Не спасло от судебного возмездия звание секретного сотрудника (иркутское охранное отделение) рабочего Афанасьева, который за мошеннические растраты был приговорён в ноябре 1912 года к 4 годам арестантских рот.
Иногда, впрочем, судебные приговоры имели только символическое значение и смягчались, а то и совсем отменялись, в порядке «монаршего милосердия». Так, осуждённый на каторгу за участие в экспроприации В.П.Кулагин, агент охраны, «по высочайшему повелению» был от наказания освобождён.
1917 год явил чрезвычайно интересную картину охранного подполья. Революция вскрыла одно весьма пикантное обстоятельство: оказалось, что в составе Советов рабочих депутатов, игравшего такую роль в первый момент переворота, находилось более 30 осведомителей охраны, причём один из них был председателем, трое – товарищами председателя Совета рабочих депутатов, двое – редакторами «Известий» Совета рабочих депутатов, один председателем союза деревообделочников и т. д. Один шпион – Цветков умудрился попасть в Комитет общественной безопасности (в Москве), а другой – Николаев-Ассинский был даже членом комиссии по ревизии Красноярского охранного отделения. Провокатор Деконский состоял в числе кандидатов в Учредительное собрание, а Ильин (из Мелитополя) и печальной памяти Роман Малиновский прошли депутатами в Государственную думу.
Временное правительство, как известно, отнеслось очень снисходительно к своим политическим врагам. В частности, относительно агентов политической полиции царского режима вполне определённых мер принято не было. Возникшие самочинно в более крупных городах комиссии по обеспечению нового строя, занялись выяснением деятельности охранных учреждений и их служебного персонала, они опубликовали списки секретных сотрудников охраны, образовали «суды чести», к которым привлекли более видных провокаторов, подвергнув их временному задержанию. Приговоры этих судов имели более моральное значение, чем практическое, так как лишали осуждённых «общественного доверия» и т. д. – лишали их того, чем они и не дорожили. Только с переходом власти в руки большевиков некоторым из секретных сотрудников пришлось поплатиться за свои грехи.
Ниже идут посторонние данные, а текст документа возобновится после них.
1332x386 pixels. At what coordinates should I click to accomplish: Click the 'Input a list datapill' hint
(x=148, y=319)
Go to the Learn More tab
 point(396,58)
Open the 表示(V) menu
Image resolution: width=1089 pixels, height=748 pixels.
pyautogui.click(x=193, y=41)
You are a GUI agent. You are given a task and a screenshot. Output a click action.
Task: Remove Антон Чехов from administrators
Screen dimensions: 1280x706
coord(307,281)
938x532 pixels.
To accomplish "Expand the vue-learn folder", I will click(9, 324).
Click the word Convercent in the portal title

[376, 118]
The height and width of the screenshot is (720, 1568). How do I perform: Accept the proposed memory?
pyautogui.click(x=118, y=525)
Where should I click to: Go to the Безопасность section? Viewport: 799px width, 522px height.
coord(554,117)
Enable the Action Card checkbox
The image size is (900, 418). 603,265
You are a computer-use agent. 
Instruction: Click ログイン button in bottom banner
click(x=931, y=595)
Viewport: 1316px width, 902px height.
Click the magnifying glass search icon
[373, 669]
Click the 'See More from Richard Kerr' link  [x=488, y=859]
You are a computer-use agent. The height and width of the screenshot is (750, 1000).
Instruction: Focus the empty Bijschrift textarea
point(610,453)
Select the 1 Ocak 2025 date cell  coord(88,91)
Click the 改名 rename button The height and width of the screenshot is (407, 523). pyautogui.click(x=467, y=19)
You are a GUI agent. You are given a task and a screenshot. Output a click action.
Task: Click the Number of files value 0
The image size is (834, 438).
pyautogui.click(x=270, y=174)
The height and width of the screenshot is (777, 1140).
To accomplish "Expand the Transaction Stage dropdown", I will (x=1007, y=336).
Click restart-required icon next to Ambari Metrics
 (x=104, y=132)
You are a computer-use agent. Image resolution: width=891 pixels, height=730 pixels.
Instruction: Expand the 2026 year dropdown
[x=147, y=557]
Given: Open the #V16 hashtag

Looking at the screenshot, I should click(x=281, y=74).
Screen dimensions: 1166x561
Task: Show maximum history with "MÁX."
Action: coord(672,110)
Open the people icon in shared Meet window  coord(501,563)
Так были приговорены к расстрелу революционными трибуналами охранники: Озоль в Петербурге, секретная сотрудница заграничной агентуры Мария Бейтнер в Москве, служивший в Красной Армии Вадецкий и записавшийся в коммунистическую партию Горбунов (в Москве). Кроме того, были казнены в 1917 году: упомянутый выше Малиновский, «еврейский Азеф» – Каплинский и провокаторы: Лобов, Леонов, НАПоляков, А. Романов, СИ.Сколов и ФДАристов. В апреле 1925 года был расстрелян провокатор Н.Курлянд-ский. Возбудили такое судебное преследование против «бабушки провокации» – А.Е.Серебряковой (приговорена к тюремному заключению), был предан суду ещё старый народоволец Окладский.